I have come to think of young people as being twice disadvantaged members of society: firstly, they cannot vote, so they have no active political voice, no agency in terms of the decisions and laws that impact their lives and futures. Secondly, they are often diminished, patronised and dismissed as ‘immature’ when they prove time and time again to be wiser and more eloquent than the adults around them. Young people of school-going age are at the height of their capacity for idealism and they know exactly what is fair, and what is not.
On June 16, 1976, when I was a seven-year-old waiting for a train on Kenilworth Station in Cape Town, South Africa, black children all over my country began rioting. Station windows were broken and there was glass everywhere. I didn’t know what was going on. A sign that said ‘Nie-Blankes’ (Non-Whites) lay smashed on the ground.

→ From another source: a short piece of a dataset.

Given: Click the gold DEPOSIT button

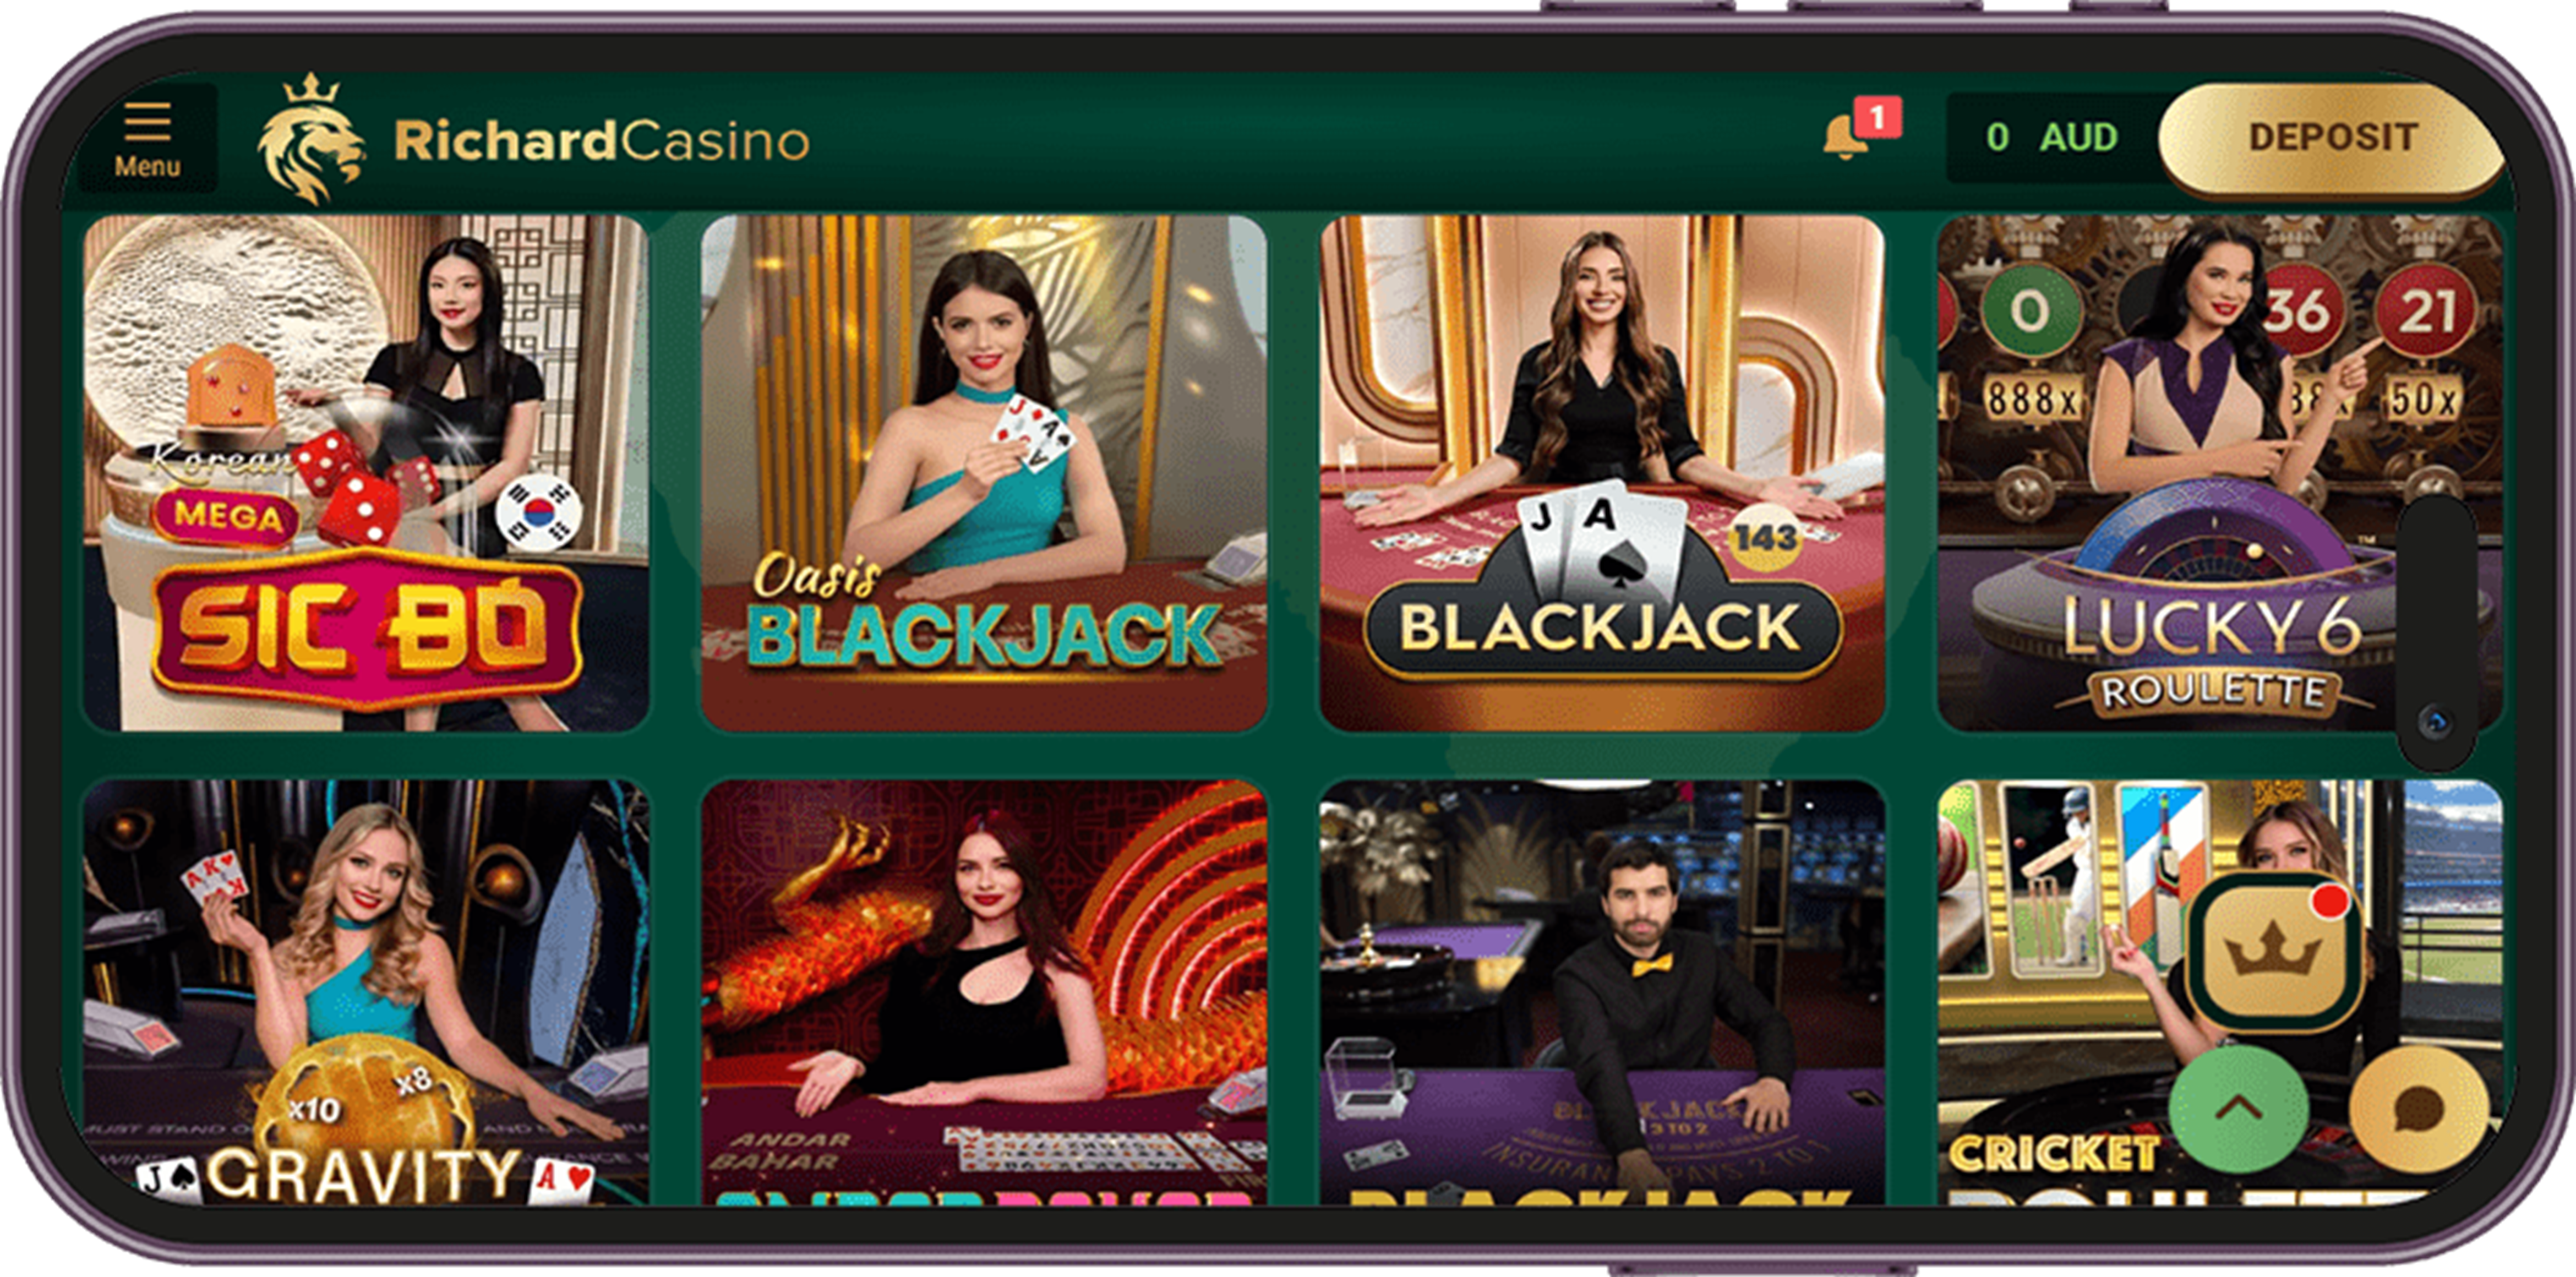Looking at the screenshot, I should tap(2332, 137).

I didn’t know that the black children of my generation – 20,000 of them in South Africa, were about to set in motion what was the beginning of the end of the Apartheid regime. So why were children rioting, risking their lives, rushing armed police? Because these youngsters, barely older than I was, were being forced, under new legislation, to learn all their lessons in Afrikaans – the language of the oppressor, of the then-minority government, the ruling National Party. And the children were not going to have it.
They were tired of legalised racism, of Apartheid, of being third class citizens, arrested and detained without trial at any time in any place, of dying in detention, of being forced to be slaves to white masters. They were tired of the racist ‘Bantu Education’ designed to ensure they would forever serve as ‘hewers of wood and drawers of water’. Around 700 children were killed by police that day, and June 16 remains a public holiday, ‘Youth Day’ in South Africa, in memory of the children who lost their lives.